*WORK TO DO*. Please rewrite the lines from the one containing "The width and height of the screenshot is (1440, 1080)." through the one containing "Looking at the screenshot, I should [43, 190].", swapping "Instruction" for "Command" and keeping everything else the same.

Stored data:
------------------------------------------------

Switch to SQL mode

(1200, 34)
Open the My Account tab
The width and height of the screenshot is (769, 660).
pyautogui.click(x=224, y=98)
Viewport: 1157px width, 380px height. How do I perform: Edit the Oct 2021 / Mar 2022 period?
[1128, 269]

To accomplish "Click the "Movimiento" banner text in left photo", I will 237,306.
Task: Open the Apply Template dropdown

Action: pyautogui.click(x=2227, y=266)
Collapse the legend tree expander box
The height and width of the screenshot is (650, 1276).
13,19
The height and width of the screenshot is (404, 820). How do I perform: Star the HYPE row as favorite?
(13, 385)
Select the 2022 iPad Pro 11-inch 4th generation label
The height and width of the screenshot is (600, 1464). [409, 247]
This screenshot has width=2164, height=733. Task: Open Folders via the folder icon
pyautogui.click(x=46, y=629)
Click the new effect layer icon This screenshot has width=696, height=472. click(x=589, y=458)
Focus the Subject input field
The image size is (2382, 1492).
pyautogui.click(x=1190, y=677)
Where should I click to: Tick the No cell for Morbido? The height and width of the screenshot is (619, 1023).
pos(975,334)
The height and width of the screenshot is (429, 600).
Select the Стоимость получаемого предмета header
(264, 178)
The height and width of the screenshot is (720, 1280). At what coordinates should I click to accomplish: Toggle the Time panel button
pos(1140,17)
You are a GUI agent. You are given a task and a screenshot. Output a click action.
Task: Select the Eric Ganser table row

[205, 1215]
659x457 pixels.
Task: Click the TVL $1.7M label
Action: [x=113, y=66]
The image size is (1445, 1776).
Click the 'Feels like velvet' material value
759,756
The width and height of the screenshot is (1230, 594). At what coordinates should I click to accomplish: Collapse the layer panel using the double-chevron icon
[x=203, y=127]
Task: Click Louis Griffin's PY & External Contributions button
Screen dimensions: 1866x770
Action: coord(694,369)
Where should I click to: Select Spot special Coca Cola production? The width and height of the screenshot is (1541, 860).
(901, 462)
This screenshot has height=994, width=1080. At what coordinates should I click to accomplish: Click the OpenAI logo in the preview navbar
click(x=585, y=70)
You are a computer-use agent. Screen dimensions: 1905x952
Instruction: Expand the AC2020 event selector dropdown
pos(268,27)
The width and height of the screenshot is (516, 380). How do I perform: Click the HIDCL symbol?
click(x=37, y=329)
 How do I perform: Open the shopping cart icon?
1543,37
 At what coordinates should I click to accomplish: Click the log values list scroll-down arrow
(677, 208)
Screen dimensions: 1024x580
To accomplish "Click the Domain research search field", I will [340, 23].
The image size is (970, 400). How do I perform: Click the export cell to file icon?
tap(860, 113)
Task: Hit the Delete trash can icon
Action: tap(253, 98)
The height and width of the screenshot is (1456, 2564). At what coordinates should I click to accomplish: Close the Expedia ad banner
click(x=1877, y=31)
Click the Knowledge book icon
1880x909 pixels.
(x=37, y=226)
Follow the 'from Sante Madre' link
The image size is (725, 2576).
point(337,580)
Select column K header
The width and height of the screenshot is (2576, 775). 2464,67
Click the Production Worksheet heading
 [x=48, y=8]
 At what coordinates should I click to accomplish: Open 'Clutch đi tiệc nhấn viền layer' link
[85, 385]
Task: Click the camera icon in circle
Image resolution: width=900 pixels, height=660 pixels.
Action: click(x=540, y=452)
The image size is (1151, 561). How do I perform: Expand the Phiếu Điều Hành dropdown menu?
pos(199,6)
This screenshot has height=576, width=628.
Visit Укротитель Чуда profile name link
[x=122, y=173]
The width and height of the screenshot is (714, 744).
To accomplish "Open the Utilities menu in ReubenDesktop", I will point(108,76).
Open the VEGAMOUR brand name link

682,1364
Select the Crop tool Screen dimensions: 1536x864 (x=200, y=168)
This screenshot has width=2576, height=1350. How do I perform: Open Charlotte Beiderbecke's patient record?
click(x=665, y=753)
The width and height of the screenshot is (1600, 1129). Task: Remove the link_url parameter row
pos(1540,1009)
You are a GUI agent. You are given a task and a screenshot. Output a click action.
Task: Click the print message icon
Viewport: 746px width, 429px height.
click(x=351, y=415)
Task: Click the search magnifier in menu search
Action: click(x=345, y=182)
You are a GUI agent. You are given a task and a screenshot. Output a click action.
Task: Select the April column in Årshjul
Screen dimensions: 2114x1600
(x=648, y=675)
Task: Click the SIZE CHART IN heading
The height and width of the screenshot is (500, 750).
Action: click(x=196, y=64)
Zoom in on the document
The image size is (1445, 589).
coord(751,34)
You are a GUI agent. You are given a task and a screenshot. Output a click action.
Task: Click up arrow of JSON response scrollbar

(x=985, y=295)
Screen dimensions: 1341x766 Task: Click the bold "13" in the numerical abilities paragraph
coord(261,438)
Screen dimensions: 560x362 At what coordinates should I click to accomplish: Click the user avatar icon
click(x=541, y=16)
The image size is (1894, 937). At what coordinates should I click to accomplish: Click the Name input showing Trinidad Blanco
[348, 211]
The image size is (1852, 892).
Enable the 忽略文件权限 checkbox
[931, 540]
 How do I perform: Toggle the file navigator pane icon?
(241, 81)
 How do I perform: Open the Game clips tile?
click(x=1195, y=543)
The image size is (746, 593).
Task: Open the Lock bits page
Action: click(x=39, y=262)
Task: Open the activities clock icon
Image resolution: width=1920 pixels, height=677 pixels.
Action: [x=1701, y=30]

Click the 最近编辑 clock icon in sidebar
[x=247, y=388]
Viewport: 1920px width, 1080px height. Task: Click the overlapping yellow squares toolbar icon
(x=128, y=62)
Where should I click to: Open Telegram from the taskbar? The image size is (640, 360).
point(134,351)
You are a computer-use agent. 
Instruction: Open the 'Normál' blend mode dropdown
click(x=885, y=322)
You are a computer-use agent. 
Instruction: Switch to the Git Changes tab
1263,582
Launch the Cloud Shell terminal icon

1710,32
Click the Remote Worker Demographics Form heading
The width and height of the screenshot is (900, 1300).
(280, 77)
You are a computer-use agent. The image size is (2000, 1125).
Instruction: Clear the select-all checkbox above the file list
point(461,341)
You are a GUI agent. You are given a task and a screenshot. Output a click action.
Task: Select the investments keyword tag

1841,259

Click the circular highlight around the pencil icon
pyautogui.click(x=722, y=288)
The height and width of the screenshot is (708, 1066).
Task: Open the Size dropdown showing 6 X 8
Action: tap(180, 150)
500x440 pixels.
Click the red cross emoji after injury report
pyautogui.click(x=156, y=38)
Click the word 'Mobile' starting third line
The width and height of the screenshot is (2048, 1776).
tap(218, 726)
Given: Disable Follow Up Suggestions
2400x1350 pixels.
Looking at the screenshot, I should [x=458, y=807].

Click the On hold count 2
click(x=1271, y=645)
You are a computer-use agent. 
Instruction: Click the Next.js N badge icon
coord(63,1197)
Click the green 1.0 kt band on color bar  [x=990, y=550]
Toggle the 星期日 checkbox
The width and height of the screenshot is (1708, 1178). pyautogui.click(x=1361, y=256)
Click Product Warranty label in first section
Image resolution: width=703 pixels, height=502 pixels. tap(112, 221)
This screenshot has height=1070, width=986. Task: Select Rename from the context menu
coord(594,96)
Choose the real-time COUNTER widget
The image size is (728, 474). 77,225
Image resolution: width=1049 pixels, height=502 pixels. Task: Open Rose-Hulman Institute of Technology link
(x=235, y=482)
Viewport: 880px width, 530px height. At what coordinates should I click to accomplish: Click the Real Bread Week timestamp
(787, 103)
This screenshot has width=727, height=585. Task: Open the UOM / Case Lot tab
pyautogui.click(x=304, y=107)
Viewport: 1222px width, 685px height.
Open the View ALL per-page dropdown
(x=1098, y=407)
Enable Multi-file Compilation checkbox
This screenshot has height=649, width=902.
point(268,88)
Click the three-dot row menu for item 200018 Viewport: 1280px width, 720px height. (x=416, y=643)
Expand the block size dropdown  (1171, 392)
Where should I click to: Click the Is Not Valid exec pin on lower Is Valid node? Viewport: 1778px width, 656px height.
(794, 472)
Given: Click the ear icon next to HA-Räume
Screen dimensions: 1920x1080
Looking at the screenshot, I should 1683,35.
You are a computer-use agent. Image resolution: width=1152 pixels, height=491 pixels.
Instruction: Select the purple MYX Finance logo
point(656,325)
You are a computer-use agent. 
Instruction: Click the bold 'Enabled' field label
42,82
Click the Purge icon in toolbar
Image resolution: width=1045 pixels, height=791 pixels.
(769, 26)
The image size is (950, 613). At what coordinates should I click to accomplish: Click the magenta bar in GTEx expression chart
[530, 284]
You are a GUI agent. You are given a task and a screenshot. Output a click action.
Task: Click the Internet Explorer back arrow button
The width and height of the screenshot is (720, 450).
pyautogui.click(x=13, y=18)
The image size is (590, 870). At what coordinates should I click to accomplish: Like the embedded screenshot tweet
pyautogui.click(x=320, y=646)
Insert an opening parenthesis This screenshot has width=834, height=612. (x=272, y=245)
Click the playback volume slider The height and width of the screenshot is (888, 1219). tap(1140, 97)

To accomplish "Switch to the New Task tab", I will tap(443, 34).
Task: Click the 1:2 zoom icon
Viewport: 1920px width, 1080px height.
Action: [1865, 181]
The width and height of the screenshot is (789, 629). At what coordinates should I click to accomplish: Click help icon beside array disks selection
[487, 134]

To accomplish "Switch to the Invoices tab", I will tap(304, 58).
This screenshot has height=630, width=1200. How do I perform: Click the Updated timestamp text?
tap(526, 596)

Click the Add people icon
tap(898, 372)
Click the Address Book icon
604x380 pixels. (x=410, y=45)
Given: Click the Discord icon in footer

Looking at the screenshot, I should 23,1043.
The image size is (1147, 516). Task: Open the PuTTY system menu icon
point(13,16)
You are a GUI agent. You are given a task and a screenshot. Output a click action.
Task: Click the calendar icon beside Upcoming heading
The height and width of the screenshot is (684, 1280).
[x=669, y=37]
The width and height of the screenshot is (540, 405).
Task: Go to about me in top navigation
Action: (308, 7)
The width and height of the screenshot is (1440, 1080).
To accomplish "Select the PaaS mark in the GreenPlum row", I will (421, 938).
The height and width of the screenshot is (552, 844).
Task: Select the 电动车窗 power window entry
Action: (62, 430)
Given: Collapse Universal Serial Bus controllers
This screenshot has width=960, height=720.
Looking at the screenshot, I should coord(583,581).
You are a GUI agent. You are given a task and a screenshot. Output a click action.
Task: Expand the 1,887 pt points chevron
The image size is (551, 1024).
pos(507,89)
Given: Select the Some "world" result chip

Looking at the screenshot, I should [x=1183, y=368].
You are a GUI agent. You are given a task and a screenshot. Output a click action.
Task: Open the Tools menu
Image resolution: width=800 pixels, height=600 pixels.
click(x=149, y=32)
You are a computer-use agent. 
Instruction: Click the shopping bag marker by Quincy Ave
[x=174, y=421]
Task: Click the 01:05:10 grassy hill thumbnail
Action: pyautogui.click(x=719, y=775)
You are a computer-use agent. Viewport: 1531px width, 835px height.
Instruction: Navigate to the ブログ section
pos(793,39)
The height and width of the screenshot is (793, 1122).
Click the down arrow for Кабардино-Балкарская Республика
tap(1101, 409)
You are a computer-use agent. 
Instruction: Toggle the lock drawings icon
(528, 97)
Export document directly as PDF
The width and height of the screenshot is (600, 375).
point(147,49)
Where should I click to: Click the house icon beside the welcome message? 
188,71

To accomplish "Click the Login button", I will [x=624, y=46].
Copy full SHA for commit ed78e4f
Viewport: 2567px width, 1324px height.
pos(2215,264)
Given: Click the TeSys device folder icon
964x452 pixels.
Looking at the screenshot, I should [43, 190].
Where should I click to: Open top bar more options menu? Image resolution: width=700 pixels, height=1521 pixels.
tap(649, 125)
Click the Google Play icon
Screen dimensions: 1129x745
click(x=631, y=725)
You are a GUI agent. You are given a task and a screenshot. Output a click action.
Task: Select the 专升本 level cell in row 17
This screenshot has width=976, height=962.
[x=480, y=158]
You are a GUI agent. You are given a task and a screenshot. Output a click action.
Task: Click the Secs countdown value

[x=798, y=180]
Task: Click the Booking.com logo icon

------------------------------------------------

*WORKED SOLUTION*.
The width and height of the screenshot is (1440, 1080).
To accomplish "Select the PaaS mark in the GreenPlum row", I will (421, 938).
The height and width of the screenshot is (552, 844).
Task: Select the 电动车窗 power window entry
Action: (62, 430)
Given: Collapse Universal Serial Bus controllers
This screenshot has width=960, height=720.
Looking at the screenshot, I should coord(583,581).
You are a GUI agent. You are given a task and a screenshot. Output a click action.
Task: Expand the 1,887 pt points chevron
The image size is (551, 1024).
pos(507,89)
Given: Select the Some "world" result chip

Looking at the screenshot, I should [x=1183, y=368].
You are a GUI agent. You are given a task and a screenshot. Output a click action.
Task: Open the Tools menu
Image resolution: width=800 pixels, height=600 pixels.
click(x=149, y=32)
You are a computer-use agent. 
Command: Click the shopping bag marker by Quincy Ave
[x=174, y=421]
Task: Click the 01:05:10 grassy hill thumbnail
Action: pyautogui.click(x=719, y=775)
You are a computer-use agent. Viewport: 1531px width, 835px height.
Command: Navigate to the ブログ section
pos(793,39)
The height and width of the screenshot is (793, 1122).
Click the down arrow for Кабардино-Балкарская Республика
tap(1101, 409)
You are a computer-use agent. 
Command: Toggle the lock drawings icon
(528, 97)
Export document directly as PDF
The width and height of the screenshot is (600, 375).
point(147,49)
Where should I click to: Click the house icon beside the welcome message? 
188,71

To accomplish "Click the Login button", I will [x=624, y=46].
Copy full SHA for commit ed78e4f
Viewport: 2567px width, 1324px height.
pos(2215,264)
Given: Click the TeSys device folder icon
964x452 pixels.
Looking at the screenshot, I should [43, 190].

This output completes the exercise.